Perché, vedete, la tecnica dei complottisti è questa: dicono una roba che non sta né in cielo né in terra del tipo “siamo stati creati dagli alieni” o “Hollande costruisce in un mese 175 centri di ricerca”, tu gli fai notare che le prove a sostegno di quelle affermazioni non ci sono e loro ti dicono candidi “certo! e questo dimostra che sono vere!”.

Nello specifico, Coen dice che questa è tutta una manovra degli “scherani di destra” per screditare Hollande.

“Ecco perché si è scatenata questa cagnara: pigliando per bersaglio Blogtrotter, si vorrebbe colpire Repubblica. Un déja-vu. Come mai questi signori si indignano per questo blog e non per la spudorata intervista di Berlusconi alla Bild Zeitung?”

Quindi, gli scherani di destra hanno scritto il testo. Il tizio dei bretoni, baschi e provenzali l’ha trovato (o forse è lui stesso uno scherano di destra) e l’ha messo lì sapendo che Coen ci sarebbe cascato. Coen c’è cascato come un pollo, nonostante lavori per un giornale con una redazione che si presuppone dovrebbe esser dotata di un grammo di spirito critico, almeno messi tutti assieme. Gli scherani di destra avrebbero pagato qualcuno (me? o forse sono scherana di destra pure io) per sbufalare la storia e finalmente arrivare a screditare Repubblica. Certo, certo…

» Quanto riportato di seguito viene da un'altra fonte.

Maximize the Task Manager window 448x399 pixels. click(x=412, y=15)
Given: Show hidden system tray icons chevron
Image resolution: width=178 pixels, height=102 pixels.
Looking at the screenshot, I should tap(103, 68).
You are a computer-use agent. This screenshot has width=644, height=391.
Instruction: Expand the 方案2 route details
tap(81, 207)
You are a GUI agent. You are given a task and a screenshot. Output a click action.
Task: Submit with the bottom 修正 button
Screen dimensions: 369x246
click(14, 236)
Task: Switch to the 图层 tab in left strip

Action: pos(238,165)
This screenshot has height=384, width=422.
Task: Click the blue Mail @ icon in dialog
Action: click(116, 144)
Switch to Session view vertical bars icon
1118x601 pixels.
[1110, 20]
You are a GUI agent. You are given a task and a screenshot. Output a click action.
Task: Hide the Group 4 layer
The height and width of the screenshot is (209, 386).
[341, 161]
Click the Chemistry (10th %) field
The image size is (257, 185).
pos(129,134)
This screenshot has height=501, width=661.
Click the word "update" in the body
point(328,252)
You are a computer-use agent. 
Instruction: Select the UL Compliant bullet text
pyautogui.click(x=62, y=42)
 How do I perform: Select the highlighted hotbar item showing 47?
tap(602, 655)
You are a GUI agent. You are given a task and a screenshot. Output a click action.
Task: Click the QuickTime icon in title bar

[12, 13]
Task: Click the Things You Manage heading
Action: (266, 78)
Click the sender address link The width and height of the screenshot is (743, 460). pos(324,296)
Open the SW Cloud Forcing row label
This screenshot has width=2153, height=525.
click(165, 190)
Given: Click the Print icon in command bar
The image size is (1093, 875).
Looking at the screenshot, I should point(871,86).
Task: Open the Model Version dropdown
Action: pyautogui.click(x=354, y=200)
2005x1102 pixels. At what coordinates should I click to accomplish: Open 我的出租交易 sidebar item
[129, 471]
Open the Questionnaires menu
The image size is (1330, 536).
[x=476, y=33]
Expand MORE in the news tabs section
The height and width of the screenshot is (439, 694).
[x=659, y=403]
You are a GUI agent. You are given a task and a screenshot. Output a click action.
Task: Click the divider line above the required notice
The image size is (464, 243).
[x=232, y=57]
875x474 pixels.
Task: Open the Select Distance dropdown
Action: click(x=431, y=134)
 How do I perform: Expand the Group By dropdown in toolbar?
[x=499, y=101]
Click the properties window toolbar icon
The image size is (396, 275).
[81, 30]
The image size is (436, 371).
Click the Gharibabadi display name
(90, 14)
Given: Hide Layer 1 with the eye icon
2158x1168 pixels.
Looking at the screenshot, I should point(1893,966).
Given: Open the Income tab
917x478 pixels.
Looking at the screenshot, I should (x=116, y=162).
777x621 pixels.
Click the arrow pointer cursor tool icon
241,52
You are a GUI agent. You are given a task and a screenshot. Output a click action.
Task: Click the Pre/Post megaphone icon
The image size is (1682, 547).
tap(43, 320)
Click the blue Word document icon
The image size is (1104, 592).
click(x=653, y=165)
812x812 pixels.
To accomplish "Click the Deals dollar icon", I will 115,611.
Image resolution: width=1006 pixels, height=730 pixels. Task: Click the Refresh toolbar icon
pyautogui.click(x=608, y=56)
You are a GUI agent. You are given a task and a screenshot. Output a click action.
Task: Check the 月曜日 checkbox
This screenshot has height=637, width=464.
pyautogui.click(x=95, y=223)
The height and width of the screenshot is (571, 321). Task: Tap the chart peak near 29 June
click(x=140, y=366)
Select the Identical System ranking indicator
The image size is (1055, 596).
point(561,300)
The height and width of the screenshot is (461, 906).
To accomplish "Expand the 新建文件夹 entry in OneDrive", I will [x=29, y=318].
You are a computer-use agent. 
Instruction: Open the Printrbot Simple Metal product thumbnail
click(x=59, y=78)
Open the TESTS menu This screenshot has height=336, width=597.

Popolo della rete, ho un appello per voi:  “Fate uscire Giulietto Chiesa dal corpo di Coen. Ora, subito, adesso!” [se anche a te piace, condividi!]

PS: a chi si chiede perché proprio Giulietto Chiesa: beh, è diventato un po’ il re dei complottisti (qui un elenco)

2 thoughts on “Hollande, Coen, plagi e complotti

  1. Reply juhan lug 20, 2012 19:14

    Condivido ma due cose: 15 luglio e non agosto (o avete cambiato il calendario senza dirmi niente?) e poi la Bretagna nel Mediterraneo non la voglio; non sono razzista ma resti sull’Atlantico (o l’avete spostata senza dirmi niente?).
    C’è un complotto contro di me?

  2. Reply brain_use lug 23, 2012 08:46

    Stra-ROTFL.
    Condivido in pieno.

    Sono le classiche conseguenze del non voler semplicemente dire: ok, ho preso un abbaglio, scusate.